◆ Required work
Whenever a line in the entries below contains "Decrease", copy that line.

BEGIN Supplied material

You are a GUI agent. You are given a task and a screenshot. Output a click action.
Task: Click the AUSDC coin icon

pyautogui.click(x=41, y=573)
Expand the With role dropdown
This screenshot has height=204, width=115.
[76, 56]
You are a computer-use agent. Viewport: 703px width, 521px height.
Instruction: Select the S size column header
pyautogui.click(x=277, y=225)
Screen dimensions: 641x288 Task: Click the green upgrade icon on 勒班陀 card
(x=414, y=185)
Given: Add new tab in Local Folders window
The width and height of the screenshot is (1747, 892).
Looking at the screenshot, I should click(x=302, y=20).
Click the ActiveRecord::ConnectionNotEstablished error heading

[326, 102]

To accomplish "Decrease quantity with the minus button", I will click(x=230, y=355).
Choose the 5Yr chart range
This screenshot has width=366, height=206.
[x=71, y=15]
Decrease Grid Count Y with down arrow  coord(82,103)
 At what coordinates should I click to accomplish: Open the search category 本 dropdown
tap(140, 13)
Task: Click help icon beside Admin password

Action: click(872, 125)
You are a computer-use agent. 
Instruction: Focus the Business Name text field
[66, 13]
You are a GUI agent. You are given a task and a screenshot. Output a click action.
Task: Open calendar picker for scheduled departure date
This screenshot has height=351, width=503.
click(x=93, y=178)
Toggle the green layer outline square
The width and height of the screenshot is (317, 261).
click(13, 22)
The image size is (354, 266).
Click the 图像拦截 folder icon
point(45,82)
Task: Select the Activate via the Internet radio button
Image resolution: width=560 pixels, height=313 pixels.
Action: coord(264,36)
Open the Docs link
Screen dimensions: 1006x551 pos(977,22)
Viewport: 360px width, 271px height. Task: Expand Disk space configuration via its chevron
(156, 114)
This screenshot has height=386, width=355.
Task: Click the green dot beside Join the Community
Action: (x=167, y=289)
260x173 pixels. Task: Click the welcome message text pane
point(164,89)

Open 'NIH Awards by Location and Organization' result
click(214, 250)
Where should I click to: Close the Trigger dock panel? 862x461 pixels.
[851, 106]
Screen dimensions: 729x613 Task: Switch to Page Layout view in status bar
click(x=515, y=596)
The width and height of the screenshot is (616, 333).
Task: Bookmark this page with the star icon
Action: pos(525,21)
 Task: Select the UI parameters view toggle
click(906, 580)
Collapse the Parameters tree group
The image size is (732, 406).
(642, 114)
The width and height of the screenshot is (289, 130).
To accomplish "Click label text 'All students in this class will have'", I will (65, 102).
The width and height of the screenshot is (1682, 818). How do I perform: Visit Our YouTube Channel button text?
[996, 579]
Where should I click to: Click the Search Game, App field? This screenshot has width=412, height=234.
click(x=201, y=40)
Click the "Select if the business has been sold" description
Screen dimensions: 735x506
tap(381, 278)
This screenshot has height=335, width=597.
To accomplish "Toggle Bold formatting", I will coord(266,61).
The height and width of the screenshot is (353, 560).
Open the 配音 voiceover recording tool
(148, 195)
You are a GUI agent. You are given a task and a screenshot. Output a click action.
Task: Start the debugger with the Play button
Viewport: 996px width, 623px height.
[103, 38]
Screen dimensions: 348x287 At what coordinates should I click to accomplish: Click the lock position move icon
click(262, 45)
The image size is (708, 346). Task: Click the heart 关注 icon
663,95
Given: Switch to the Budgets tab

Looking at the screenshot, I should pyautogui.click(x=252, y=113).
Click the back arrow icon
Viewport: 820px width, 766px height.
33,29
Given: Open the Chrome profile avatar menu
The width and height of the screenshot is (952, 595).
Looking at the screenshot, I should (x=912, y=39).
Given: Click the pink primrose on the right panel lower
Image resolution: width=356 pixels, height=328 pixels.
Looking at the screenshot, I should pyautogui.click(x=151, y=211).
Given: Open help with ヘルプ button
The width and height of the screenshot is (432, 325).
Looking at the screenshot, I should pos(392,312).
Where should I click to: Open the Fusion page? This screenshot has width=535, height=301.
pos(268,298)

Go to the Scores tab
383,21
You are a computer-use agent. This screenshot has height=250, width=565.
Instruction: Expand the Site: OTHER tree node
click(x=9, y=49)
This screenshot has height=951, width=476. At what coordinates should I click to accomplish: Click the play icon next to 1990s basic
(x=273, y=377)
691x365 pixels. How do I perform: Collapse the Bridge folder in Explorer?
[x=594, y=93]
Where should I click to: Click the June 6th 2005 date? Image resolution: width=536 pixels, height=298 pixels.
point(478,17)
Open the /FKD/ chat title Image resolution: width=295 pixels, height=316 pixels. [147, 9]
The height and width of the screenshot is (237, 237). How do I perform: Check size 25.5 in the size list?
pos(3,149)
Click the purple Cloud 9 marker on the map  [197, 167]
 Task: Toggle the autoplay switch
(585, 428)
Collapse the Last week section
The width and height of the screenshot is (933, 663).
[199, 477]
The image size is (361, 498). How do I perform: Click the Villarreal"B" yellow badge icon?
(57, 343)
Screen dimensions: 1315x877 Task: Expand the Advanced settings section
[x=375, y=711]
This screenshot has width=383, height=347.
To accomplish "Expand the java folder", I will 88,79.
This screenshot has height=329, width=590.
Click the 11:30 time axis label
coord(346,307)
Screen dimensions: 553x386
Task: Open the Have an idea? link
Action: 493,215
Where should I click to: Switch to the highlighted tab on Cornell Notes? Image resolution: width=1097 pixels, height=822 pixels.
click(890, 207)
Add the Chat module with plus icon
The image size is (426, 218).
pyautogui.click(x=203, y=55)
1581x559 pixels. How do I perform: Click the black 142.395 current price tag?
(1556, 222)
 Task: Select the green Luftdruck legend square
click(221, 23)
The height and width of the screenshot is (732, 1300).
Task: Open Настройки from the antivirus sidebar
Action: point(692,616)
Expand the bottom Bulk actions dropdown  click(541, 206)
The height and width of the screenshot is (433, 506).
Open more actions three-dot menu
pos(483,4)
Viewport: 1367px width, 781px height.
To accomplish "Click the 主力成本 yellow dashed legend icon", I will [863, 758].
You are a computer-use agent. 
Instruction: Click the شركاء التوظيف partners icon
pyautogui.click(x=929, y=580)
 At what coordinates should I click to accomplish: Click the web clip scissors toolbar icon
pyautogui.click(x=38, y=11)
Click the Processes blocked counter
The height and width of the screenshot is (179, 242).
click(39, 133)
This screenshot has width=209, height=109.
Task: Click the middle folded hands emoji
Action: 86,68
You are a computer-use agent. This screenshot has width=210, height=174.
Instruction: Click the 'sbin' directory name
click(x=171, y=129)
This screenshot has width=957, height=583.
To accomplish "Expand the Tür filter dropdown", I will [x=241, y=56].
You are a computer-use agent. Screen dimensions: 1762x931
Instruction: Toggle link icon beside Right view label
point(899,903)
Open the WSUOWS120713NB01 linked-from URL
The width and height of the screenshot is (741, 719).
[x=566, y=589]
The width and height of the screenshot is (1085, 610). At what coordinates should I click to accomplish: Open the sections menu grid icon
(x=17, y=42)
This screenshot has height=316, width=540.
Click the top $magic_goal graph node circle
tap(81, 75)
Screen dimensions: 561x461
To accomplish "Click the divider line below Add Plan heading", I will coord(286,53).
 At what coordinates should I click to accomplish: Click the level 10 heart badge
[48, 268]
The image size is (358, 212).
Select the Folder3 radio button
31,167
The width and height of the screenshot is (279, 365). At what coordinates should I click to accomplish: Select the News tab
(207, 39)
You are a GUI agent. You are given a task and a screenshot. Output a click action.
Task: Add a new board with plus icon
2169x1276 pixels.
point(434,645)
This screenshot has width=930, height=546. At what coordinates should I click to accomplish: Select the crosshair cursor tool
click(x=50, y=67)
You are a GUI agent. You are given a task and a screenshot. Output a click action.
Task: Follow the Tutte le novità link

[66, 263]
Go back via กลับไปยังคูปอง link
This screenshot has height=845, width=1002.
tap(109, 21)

END Supplied material

◆ Solution below
To accomplish "Decrease quantity with the minus button", I will click(x=230, y=355).
Decrease Grid Count Y with down arrow  coord(82,103)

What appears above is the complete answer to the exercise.